The SARS unit of the Nigerian police force is allegedly treating detainees like cash cows, according to a damning Amnesty International report.
A specialist police unit that was set up to tackle Nigeria’s alarming rise in violent crime has instead become a hotbed for alleged corruption, where suspects are claimed to be detained in horrific conditions and tortured until they or their relatives can pay for their freedom, the new report revealed.
Amnesty International said it had investigated facilities run by the Special Anti-Robbery Squad (SARS), and found multiple cases where “confessions” were allegedly obtained through torture, where people who had not been charged with any crime were claimed to be beaten and starved, and where suspects were detained for months longer than the maximum 48 hours defined in Nigeria’s constitution.
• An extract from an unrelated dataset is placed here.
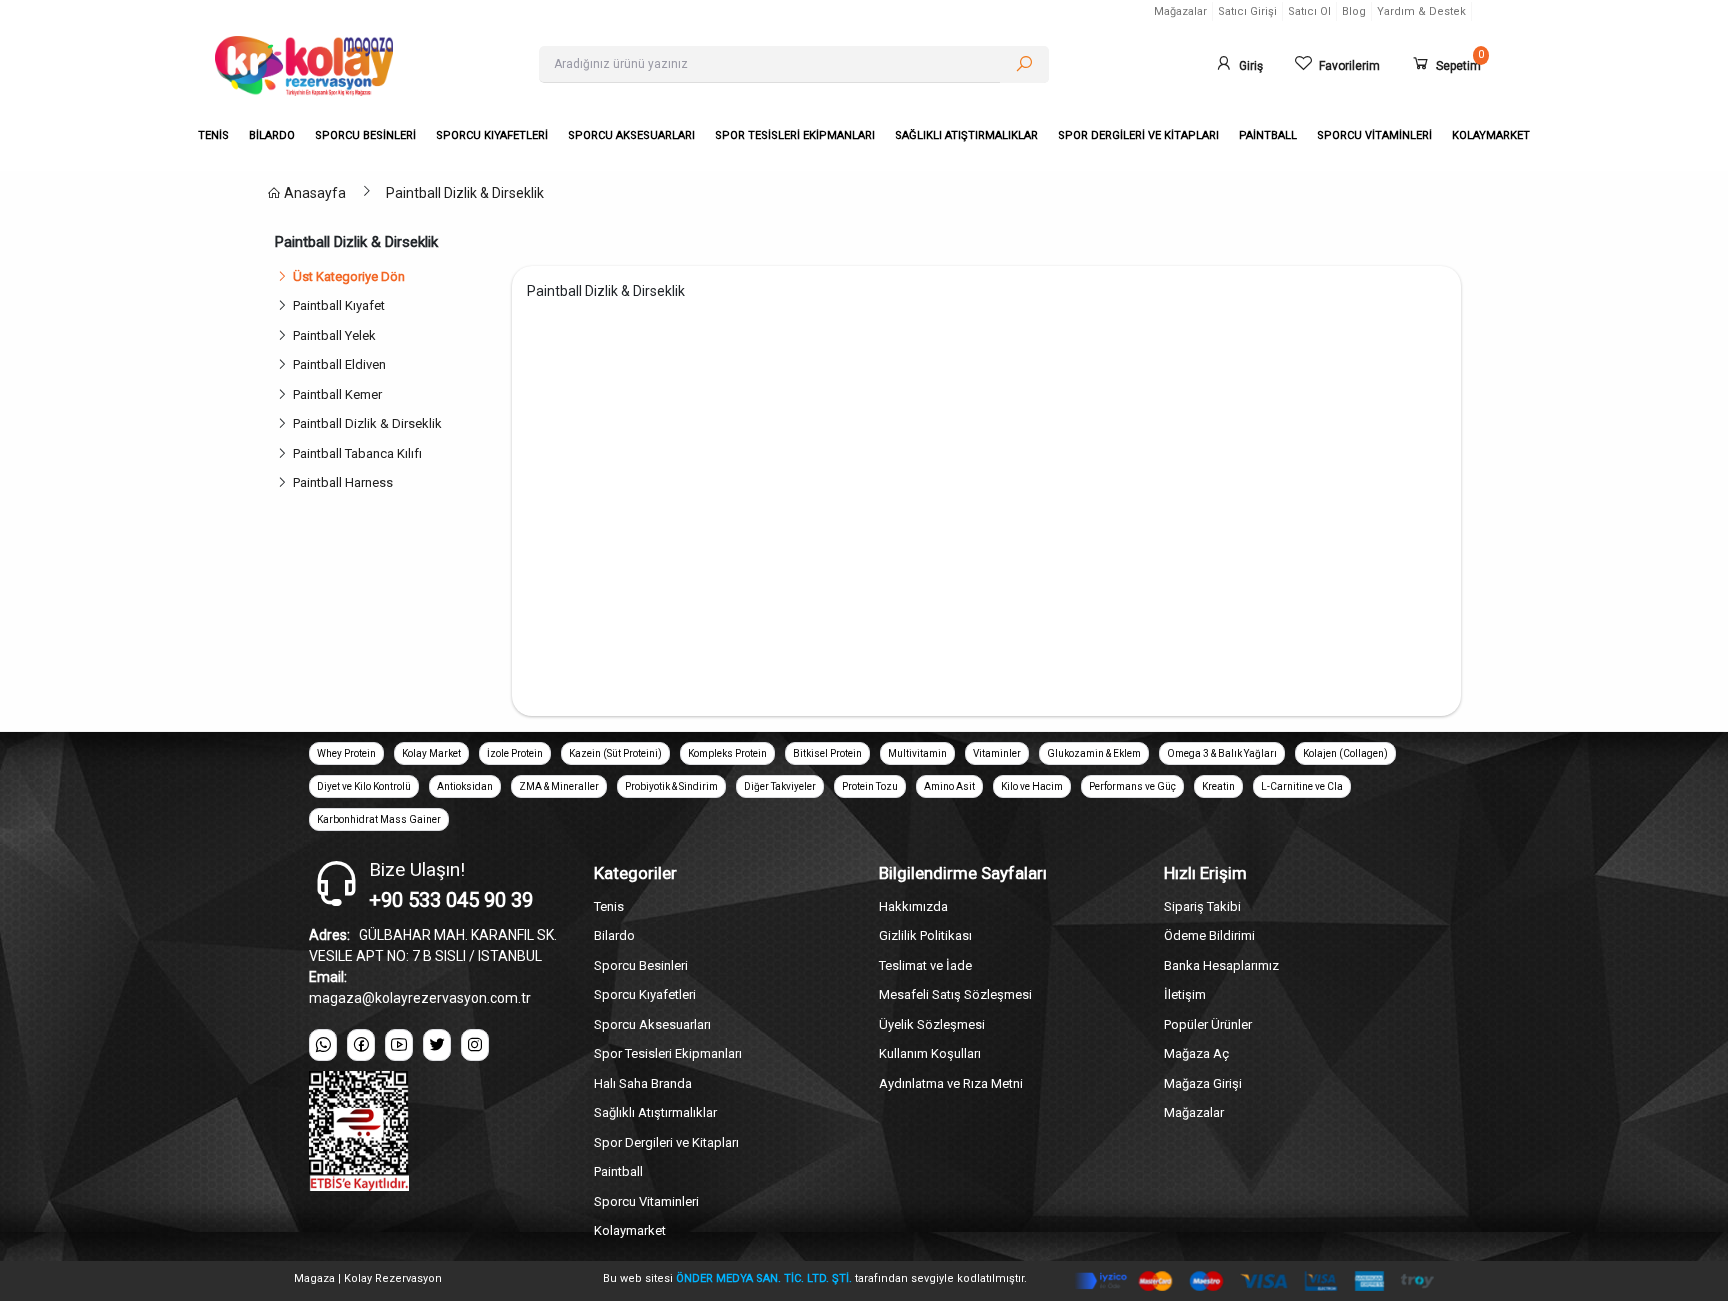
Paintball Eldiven (339, 364)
SARS was set up with a specific remit to investigate serious violent crime, predominantly armed robberies and kidnappings.
Nigerian officials deny
allegations of torture or any intentional ill-treatment of detainees at SARS stations, saying that SARS officers receive training in human rights.
Yet according to Amnesty International’s report, the unit has become seen as a comfortable posting in the police force where officers allegedly know they can “earn a substantial amount of money in a short time”, in part through extortion and in part through the theft of valuables from suspects.
In one case featured in the report, a 29-year-old man was detained along with four friends by SARS officers – not for armed robbery or kidnapping, but after getting into a fight with a neighbour.
The man’s wife and neighbours told the human rights organisation they saw him being badly beaten by police officers during the arrest.
When the man’s brother went to the station to see those arrested, he was allegedly told to pay 1,000 Naira (about £3) each for every person he wanted to visit.
The family was reluctant to pay, until on a third visit six relatives had put together enough and went to the station. They paid, went in, and were then told that the man they wanted to see had died in custody.
“They said they were not responsible for the death,” the brother said. “We were not allowed to ask any questions or seek clarification.”
In another case, a 24-year-old university student named Ekene was arrested by SARS officers in Awka, Anambra state. According to his lawyer, the officer in charge of his case told the man’s mother she had to pay N100,000 (about £240) to secure his release.
“The investigating police officer (IPO) told me that he will not guarantee the life of Ekene if we fail to pay the money before the end of that day,” the lawyer told Amnesty International. “I advised my client to pay. My client practically paid for the life of her son. We did not take any further action because my client is afraid of SARS.”
Amnesty International said that over the course of 44 interviews with former detainees at SARS facilities across Nigeria, victims described alleged torture methods, including hanging, starvation, beatings, shootings and mock executions.
One detainee, a petrol station attendant, said he was accused by his employer of a burglary at the premises, and arrested by SARS officers.
He claimed to Amnesty International: “The policemen took me to a hall. They brought a plain sheet and asked me to sign. When I signed it, they said to me ‘you have signed your death warrant’.
“They took me to the back of the building and tied my hands to the back. They also connected the rope to my legs, leaving me hanging on a suspended iron rod. They put the iron rod in the middle between my hands and the leg with my head facing the ground.
“I went limp. The IPO came at intervals and told me to tell him the truth. I lost consciousness. When I was about to die they took me down and poured water on me to revive me. People carried me back to the cell. I was detained for two weeks.”
The man was released without charge after lawyers filed a rights case against the facility. No one has yet been held to account for the man’s alleged torture, or for any of the other cases raised by Amnesty International, its report said.
The Independent has contacted the Nigerian High Commission for a governmental response to the report. Amnesty International said that in two meetings where it raised concerns with the Inspector General of Police, the authorities “generally denied allegations of torture or any intentional ill-treatment of detainees at SARS stations”.
And senior officers told the charity that because of its elite status, officers in SARS receive training on human rights. One Commissioner of Police said: “In some instances, there is special training for SARS personnel. Not every police officer can work in SARS. They need to be tough to deal with the rough demands of their job. And human rights are part of the police training. The human rights manual is simply a tool for affecting the training.”